I like chili to be thick and hearty so I used the full 3 pounds of the chuck roast, but if you generally like it a bit thinner or less beefy then I'd scale back on the beef.
For the beef, basically follow your favorite recipe for a slow-cooked chuck roast, but my personal favorite is included below.
Classically, it seems that chili is good the first night but excellent the next day; the converse was true for me with this recipe. I drilled down to what I considered the perfect balance -- a warming spice, a hearty beefy flavor, that luscious and full mouthfeel -- but the precision seemed to drift after resting and reheating. Don't get me wrong, it was still good the next day, but it did not compare to fresh off the stove top. —Alexander Scribbs
Oil a large frying pan or iron skillet, add salt and black pepper, and heat the pan until the pepper begins to sizzle. Sear all surfaces of the chuck roast.
Turn off the stove. Add the chuck to a slow cooker set on Low. Add the veggies on top along with the packet of onion soup mix. Add 0.5 cups of water. Secure the lid to the slow cooker and let it sit for 5-7 hours.

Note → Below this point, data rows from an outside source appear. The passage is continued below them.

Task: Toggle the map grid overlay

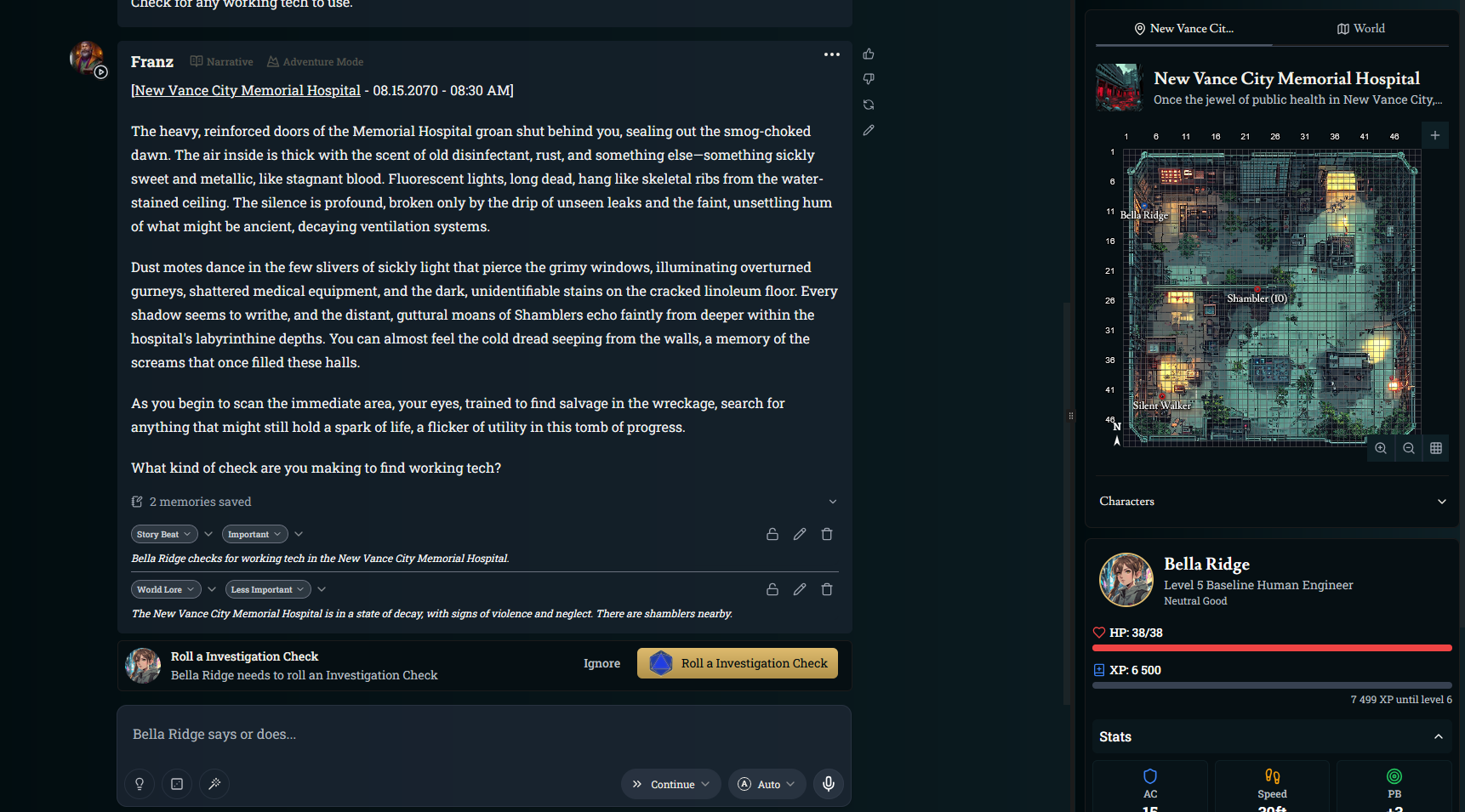Action: pyautogui.click(x=1436, y=448)
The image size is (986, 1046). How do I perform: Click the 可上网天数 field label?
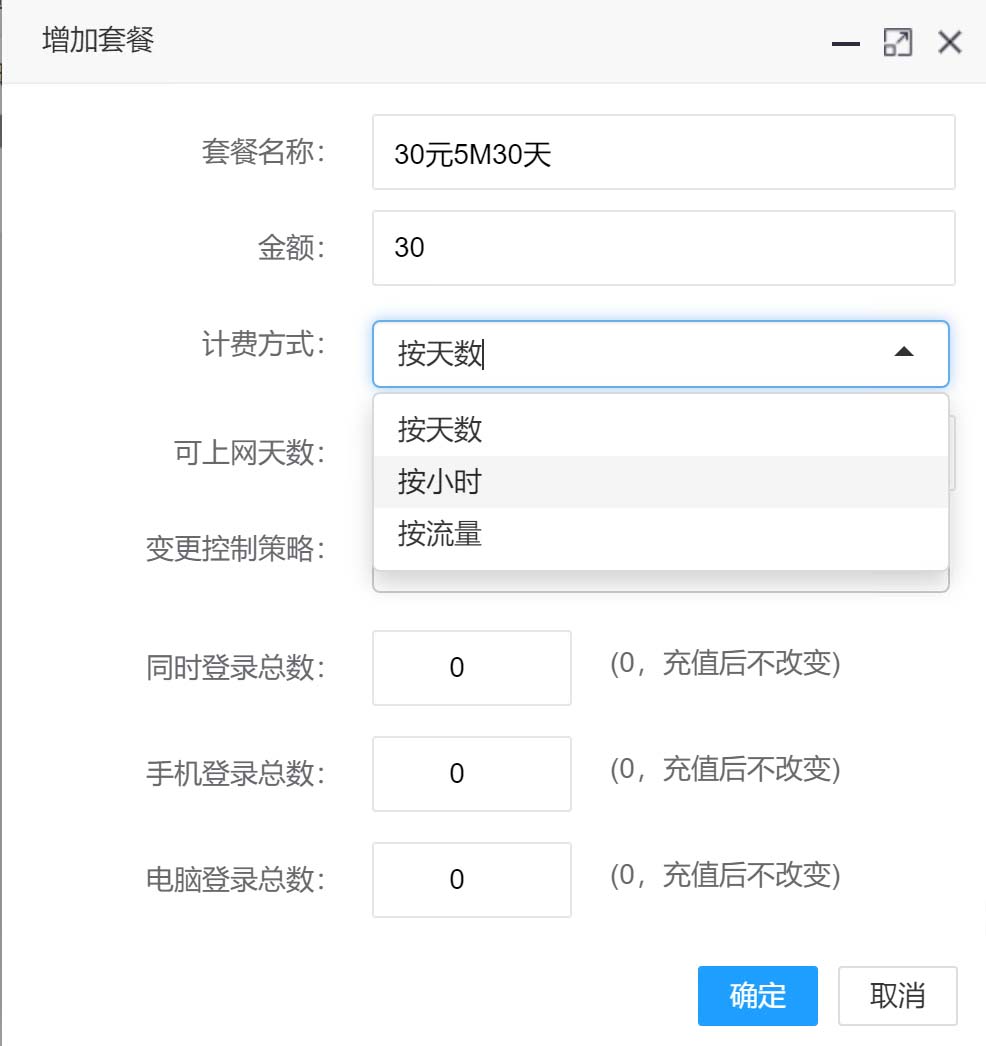click(250, 453)
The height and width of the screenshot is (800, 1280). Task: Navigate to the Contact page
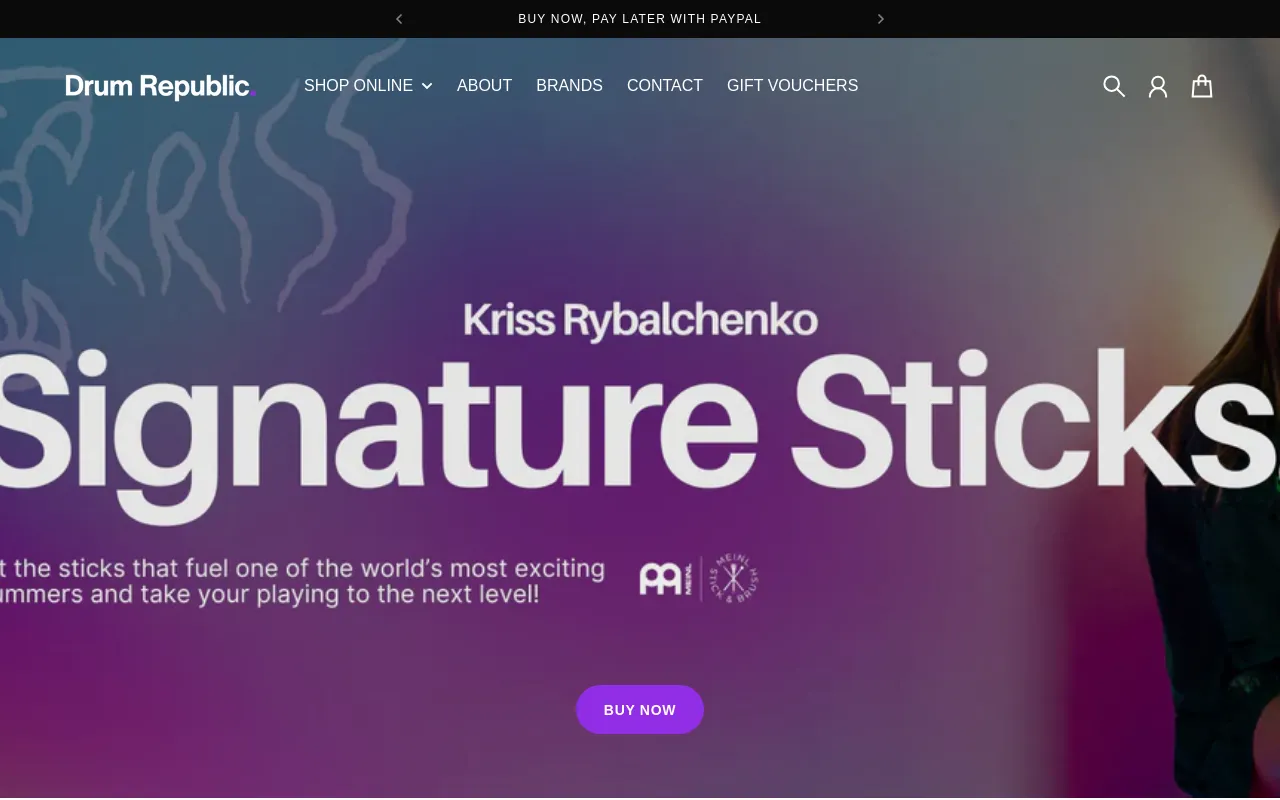[x=664, y=86]
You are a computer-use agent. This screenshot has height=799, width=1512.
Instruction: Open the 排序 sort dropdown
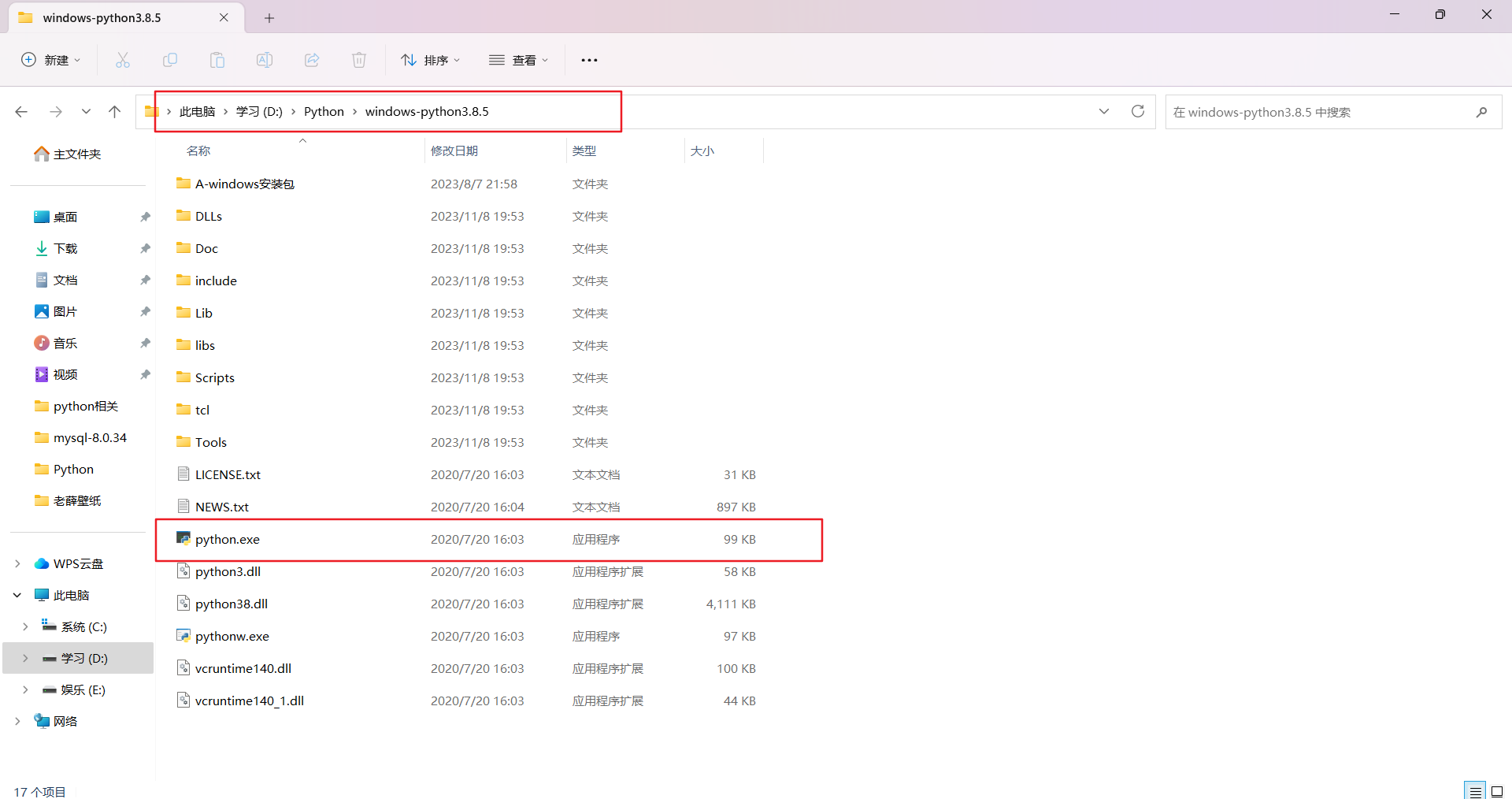click(x=430, y=60)
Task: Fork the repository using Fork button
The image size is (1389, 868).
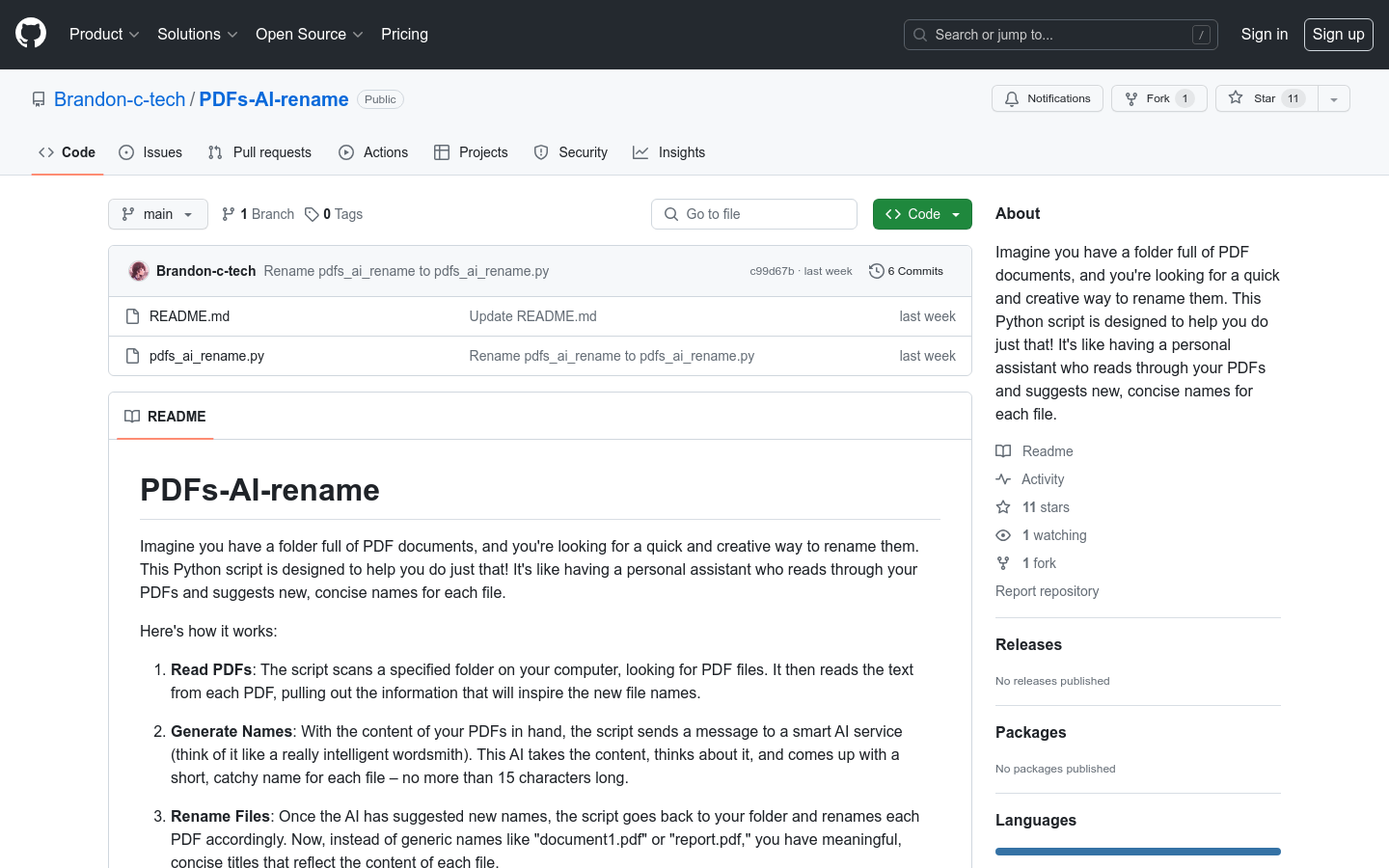Action: [1158, 98]
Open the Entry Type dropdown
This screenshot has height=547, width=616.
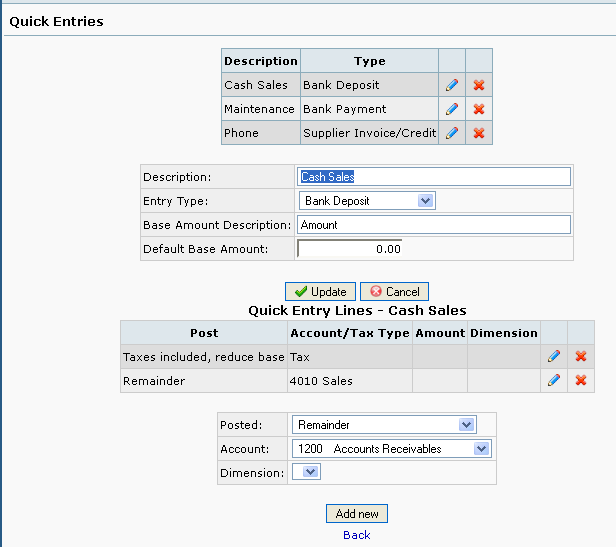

Reserve the beef for the chili but chow down on the veggies!
In a large dutch oven, heat some oil. When hot, add the onions and garlic and cook until translucent.
Add the diced tomato, tomato paste, beef broth (I used a small can of beef stock and some broth from the chuck roast), beer (I used a local microbrewery's espresso stout), and coffee. Bring to a boil.
Drain and rinse the beans (I used 2 cans red and 1 can black kidney beans) then add to the pot. Dice then add the Jalapeños (remove the seeds for less spice). Cover and maintain a slow simmer for 20 minutes.
Add the sugar, spice, and everything nice (by that, I mean the chocolate of course).
Cut the chuck roast into half-inch cubes and add to the pot. Mix well and simmer 10 minutes.
Adjust the spices according to your preference. Maintain a low simmer until the kidney beans are tender. Serve with your favorite toppings.